2’) Chez les phénoménologues français

Il est encore plus intéressant que Mais peut-être les phénoménologues français qui ont écarté Edith Stein, intentionnellement ou par ignorance, peuvent-ils être, à leur tour, convoqués ? En effet, Emmanuel Levinas, Michel Henry et Jean-Luc Marion ont tous trois transgressé l’idéal husserlien d’une phénoménalité pure pour introduire un donné qui est en excès à l’égard de l’intention : le premier avec autrui, le deuxième avec la vie, le troisième avec le phénomène saturé.

Est-ce un hasard si deux de ces phénoménologues sont chrétiens et le troisième, juif – tous confessant (pour Henry, au terme de sa vie) ?

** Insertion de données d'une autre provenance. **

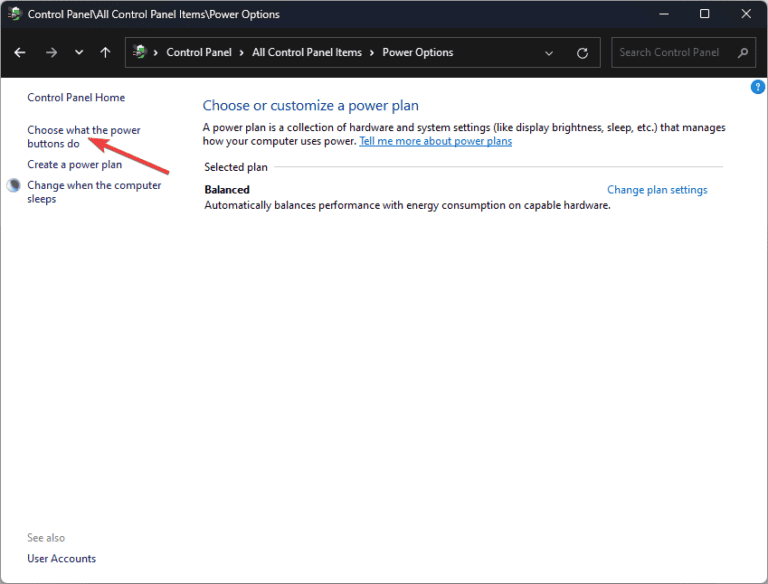Click the Back arrow button
768x584 pixels.
point(20,53)
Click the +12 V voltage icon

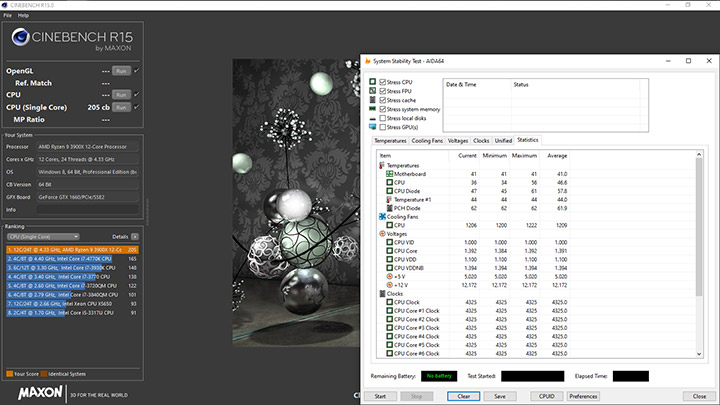(x=389, y=283)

b) Prolongement métaphysique ?

De manière suggestive, dans les années 30, Edith Stein parle un moment d’une « fusion [Verschmelzung] [83] » entre phénoménologie et philosophia perennis, donc métaphysique. Il demeure que, avec Karol Wojtyla, Edith Stein semble une étoile filante dans le ciel phénoménologique : seule elle est allée jusqu’à proposer ce lien hyperphénoménologique entre phénoménologie et métaphysique, en partant de la première.

(4) Relecture doctrinale personnelle

a) Connexion de l’idéalisme et du réalisme

Ne pourrait-on imaginer un chemin en trois temps ?

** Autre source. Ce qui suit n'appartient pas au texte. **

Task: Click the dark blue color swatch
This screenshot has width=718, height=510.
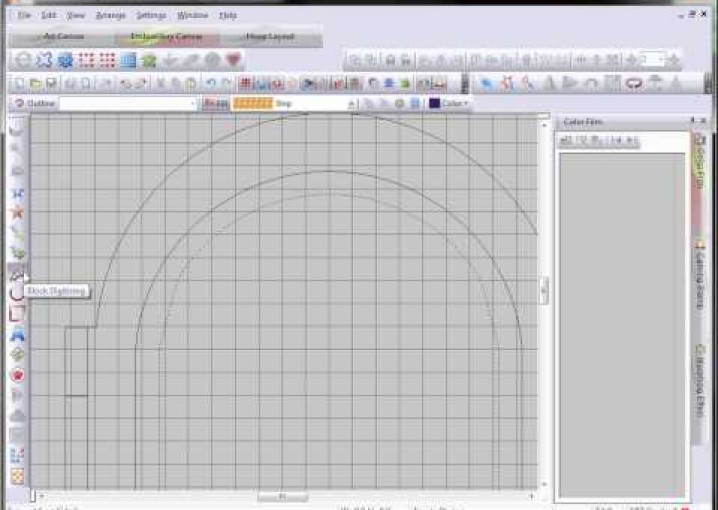Action: point(434,103)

  1. Un premier temps serait celui du réalisme naïf. En effet, pour le réalisme, l’objet vient du dehors et n’est pas constitué par le sujet. Or, de fait, dans l’expérience, le donné intuitionné dans la sensation fait irruption dans le flux de conscience, il surgit comme par effraction. Certes, le sujet maîtrise les conditions d’accès, par exemple en ouvrant les yeux ou en tournant la tête ; mais cette maîtrise ne relève pas de l’acte sensoriel lui-même. Autrement dit, les données hylétiques font face à l’individu, lui sont comme étrangères. Or, ces data sensoriels entrent en compte dans l’acte perceptif de la constitution de l’objet. Donc, la connaissance est d’abord réaliste.
  2. Un deuxième temps est idéaliste. En effet, pour l’idéalisme, l’objet n’est pas séparé du sujet, mais lui est immanent. Or, dans un temps plus réflexif, le sujet prend conscience que cette donation originaire des choses appartenant au monde n’est pas totalement dissociable de l’acte de sensation ; leur signification n’est pas transcendante à la subjectivité ; autrement dit, la matière de la sensation appartient au flux des vécus de conscience. Donc, la connaissance est ici de facture idéaliste.
  3. Edith Stein conclut dans son Introduction à une sorte de non-lieu ou plutôt de posture liminale : le donné sensoriel « se tient à la frontière où sujet et objet se séparent, autrement dit, à la frontière entre immanence et transcendance [84]». Autrement dit, elle adopte une position intermédiaire entre réalisme naïf et idéalisme transcendantal.
b) Reprise de cette connexion à partir du don

La proposition ci-dessus est plus qu’une juxtaposition, mais moins qu’une articulation conceptuelle. Peut-on préciser comment cette connexion s’opère ? La phénoménologie procède en trois temps. Le premier est l’épochè (En fait, double est l’épochè : celle des sciences et celle de l’attitude naturelle) ; le deuxième est la réduction transcendantale ; le troisième est la réduction eidétique. Nous ne considérerons que la deuxième, la réduction transcendantale.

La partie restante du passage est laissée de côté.